## Exercise instructions
Reproduce everything from the line containing "Identify the location of legend-item: Equity" down to the line containing "This screenshot has width=640, height=480.", substituting "position" for "location" and keeping all else the same.

## Data for review

=====

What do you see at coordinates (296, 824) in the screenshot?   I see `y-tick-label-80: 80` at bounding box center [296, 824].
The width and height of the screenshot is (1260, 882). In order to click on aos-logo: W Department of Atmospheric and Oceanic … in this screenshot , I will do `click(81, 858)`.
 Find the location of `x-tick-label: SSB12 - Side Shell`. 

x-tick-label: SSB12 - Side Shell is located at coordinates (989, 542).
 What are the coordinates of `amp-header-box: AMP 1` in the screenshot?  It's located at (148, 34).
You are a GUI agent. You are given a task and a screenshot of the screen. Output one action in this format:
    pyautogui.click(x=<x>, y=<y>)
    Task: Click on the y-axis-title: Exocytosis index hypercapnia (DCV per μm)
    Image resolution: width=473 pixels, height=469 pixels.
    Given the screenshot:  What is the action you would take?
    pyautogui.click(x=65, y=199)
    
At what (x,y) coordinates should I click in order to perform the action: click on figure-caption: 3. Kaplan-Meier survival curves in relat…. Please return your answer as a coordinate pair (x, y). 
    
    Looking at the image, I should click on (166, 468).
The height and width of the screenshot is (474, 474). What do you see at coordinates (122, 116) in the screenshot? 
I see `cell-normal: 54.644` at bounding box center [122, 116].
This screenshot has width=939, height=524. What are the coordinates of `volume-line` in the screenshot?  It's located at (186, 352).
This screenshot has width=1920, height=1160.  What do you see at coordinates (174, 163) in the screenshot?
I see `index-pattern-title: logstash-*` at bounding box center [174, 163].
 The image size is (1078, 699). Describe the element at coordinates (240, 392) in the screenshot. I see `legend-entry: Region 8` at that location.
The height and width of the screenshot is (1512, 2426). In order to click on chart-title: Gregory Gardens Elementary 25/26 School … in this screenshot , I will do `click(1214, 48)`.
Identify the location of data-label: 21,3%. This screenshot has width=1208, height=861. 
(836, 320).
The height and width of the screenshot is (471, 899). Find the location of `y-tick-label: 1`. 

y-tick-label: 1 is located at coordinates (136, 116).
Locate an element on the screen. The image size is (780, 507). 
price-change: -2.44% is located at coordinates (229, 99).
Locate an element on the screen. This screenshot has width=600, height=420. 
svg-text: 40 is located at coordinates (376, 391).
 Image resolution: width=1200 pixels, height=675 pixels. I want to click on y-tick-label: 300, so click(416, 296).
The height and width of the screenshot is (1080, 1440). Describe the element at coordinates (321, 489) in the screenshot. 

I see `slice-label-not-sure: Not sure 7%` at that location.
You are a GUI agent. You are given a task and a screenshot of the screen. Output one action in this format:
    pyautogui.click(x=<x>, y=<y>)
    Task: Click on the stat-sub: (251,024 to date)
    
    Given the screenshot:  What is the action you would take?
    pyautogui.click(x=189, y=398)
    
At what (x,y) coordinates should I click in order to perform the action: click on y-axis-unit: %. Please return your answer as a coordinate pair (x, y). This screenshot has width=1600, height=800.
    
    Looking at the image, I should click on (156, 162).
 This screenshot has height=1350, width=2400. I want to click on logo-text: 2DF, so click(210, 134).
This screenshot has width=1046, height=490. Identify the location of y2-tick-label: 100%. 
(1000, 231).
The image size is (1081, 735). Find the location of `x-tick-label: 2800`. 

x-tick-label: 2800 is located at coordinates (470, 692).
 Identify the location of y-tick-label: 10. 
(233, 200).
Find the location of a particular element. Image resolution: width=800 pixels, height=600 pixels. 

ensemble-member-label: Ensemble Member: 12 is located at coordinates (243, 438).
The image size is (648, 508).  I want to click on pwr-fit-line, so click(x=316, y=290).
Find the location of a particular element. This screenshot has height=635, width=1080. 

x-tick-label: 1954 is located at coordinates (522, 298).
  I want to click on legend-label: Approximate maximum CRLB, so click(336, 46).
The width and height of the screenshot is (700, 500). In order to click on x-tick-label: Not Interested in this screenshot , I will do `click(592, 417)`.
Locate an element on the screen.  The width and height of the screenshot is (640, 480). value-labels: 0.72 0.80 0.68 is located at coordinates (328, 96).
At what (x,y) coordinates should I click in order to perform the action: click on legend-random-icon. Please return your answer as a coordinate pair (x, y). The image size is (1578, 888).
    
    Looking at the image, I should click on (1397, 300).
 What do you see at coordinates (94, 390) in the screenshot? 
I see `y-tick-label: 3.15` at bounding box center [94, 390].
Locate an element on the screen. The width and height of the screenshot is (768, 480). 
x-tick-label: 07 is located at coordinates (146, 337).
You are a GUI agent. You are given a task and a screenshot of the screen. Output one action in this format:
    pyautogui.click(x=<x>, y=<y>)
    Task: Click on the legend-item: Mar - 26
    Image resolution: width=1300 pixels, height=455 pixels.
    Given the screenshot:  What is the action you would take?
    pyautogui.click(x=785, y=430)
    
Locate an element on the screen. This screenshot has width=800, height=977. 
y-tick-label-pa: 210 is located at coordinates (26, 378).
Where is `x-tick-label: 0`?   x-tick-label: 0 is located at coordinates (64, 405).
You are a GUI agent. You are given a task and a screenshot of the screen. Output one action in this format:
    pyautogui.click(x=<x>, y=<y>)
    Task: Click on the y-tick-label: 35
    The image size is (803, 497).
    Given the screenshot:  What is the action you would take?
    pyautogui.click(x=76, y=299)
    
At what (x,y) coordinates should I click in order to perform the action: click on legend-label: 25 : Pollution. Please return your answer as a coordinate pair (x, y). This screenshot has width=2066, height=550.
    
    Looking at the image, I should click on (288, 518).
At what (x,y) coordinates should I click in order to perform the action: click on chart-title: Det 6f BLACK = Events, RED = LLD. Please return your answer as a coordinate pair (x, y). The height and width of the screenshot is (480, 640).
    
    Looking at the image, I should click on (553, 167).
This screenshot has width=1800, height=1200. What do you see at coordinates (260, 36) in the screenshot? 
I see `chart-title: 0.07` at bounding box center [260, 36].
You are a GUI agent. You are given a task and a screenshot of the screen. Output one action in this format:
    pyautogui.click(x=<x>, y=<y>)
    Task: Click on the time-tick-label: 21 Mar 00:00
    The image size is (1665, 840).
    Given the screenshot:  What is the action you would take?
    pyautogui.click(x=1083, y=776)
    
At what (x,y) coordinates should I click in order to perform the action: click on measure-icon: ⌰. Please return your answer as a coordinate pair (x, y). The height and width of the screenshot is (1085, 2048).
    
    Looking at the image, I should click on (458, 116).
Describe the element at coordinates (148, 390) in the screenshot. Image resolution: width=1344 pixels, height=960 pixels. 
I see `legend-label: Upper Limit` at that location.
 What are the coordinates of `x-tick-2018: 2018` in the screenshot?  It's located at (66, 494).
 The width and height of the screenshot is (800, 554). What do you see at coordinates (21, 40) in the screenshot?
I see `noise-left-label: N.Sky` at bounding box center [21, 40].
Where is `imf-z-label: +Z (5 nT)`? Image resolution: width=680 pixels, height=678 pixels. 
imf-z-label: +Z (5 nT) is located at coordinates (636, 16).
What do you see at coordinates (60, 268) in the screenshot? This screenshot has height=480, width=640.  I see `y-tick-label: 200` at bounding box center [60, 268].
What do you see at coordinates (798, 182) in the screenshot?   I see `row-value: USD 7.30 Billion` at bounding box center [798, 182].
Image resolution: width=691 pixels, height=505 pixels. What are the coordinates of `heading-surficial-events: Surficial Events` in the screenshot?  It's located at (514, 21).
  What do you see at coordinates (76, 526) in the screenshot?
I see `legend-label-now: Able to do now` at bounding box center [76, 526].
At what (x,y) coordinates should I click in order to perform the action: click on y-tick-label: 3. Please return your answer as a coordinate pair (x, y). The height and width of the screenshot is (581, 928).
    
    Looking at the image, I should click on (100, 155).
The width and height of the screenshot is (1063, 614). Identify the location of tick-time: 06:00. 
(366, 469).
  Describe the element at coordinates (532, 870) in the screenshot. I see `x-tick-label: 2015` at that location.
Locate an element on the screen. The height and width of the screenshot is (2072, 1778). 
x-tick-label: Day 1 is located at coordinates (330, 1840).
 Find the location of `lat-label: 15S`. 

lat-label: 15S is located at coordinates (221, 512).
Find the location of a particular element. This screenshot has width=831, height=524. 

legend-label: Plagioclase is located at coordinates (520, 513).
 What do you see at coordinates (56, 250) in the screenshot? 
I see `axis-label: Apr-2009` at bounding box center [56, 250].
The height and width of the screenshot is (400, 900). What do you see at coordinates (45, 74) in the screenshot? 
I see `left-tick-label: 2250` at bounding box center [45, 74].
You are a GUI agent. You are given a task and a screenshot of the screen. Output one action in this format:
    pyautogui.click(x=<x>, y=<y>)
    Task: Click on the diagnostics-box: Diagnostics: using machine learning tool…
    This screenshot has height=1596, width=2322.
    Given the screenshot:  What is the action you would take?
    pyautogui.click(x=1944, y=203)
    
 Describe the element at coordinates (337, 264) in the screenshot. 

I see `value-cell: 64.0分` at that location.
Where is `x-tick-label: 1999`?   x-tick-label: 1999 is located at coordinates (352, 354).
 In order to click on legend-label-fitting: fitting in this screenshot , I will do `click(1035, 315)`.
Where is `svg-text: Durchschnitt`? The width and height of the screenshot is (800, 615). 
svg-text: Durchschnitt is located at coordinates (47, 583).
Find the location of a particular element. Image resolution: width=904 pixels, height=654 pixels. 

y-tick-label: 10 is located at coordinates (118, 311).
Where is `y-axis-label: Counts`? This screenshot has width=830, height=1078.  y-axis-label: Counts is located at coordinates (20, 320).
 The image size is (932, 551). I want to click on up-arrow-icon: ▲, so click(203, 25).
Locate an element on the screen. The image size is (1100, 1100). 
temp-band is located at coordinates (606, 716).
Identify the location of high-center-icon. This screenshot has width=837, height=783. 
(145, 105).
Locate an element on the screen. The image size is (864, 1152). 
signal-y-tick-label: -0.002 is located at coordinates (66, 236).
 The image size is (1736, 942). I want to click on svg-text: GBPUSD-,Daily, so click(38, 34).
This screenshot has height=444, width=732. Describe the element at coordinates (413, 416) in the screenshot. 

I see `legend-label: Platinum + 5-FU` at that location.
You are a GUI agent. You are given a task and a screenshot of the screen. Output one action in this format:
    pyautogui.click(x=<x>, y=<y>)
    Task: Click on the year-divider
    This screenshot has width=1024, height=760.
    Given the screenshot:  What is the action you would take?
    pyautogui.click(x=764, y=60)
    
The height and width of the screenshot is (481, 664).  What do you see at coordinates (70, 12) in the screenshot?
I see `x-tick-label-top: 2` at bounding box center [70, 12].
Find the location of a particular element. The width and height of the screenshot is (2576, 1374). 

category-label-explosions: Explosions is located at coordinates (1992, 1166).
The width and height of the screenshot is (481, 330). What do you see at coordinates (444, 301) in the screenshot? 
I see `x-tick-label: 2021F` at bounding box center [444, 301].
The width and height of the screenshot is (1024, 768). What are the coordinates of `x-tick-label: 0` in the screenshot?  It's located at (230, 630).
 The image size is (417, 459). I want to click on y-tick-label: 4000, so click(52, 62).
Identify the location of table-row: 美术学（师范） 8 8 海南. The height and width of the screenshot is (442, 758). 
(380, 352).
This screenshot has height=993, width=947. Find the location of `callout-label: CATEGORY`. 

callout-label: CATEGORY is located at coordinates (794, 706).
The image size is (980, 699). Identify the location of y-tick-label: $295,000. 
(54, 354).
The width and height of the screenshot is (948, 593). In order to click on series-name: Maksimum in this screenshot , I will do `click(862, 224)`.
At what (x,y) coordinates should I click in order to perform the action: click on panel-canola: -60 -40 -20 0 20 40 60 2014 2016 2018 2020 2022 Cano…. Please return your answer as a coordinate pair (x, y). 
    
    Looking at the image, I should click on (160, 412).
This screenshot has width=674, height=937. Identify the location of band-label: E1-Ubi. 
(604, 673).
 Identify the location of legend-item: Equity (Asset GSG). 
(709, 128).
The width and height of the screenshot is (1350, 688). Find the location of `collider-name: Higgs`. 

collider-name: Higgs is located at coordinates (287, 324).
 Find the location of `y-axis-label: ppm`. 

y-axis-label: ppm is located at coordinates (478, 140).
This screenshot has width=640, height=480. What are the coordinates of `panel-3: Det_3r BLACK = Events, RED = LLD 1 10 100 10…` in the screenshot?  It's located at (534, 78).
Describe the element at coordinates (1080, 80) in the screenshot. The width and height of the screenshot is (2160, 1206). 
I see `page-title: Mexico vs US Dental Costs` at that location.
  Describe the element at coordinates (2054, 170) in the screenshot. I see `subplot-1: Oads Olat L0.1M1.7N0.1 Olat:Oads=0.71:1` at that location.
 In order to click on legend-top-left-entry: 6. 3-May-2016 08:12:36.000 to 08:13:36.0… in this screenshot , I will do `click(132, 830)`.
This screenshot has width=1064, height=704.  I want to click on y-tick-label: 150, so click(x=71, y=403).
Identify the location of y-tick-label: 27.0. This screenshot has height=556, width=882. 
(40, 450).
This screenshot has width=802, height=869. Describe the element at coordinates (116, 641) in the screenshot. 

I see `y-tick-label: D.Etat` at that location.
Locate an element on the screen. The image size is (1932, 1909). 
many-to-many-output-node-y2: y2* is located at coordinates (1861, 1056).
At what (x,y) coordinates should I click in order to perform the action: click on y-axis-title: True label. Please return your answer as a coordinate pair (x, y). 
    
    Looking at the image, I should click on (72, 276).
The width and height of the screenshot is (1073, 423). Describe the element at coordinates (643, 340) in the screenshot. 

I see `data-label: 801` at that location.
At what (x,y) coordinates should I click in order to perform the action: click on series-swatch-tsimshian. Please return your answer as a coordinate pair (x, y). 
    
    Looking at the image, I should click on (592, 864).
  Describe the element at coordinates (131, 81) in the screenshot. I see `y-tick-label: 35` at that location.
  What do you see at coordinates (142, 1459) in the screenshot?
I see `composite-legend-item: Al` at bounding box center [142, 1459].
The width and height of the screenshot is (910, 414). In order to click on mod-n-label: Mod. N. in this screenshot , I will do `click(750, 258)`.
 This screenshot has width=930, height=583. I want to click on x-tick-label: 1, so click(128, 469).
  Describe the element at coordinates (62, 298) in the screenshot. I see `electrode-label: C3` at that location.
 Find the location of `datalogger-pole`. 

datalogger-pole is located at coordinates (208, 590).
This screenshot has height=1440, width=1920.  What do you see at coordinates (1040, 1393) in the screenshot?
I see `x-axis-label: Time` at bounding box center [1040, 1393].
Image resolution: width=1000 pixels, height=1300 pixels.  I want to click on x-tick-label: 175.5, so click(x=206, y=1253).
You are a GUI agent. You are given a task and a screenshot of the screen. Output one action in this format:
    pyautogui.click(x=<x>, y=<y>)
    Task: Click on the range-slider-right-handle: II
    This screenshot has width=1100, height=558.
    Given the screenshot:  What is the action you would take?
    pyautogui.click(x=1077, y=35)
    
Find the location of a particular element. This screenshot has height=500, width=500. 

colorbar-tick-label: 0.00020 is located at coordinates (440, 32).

=====

## Result below
 Identify the position of legend-item: Equity (Asset GSG). 
(709, 128).
The width and height of the screenshot is (1350, 688). Find the position of `collider-name: Higgs`. 

collider-name: Higgs is located at coordinates (287, 324).
 Find the position of `y-axis-label: ppm`. 

y-axis-label: ppm is located at coordinates (478, 140).
This screenshot has width=640, height=480. What are the coordinates of `panel-3: Det_3r BLACK = Events, RED = LLD 1 10 100 10…` in the screenshot?  It's located at (534, 78).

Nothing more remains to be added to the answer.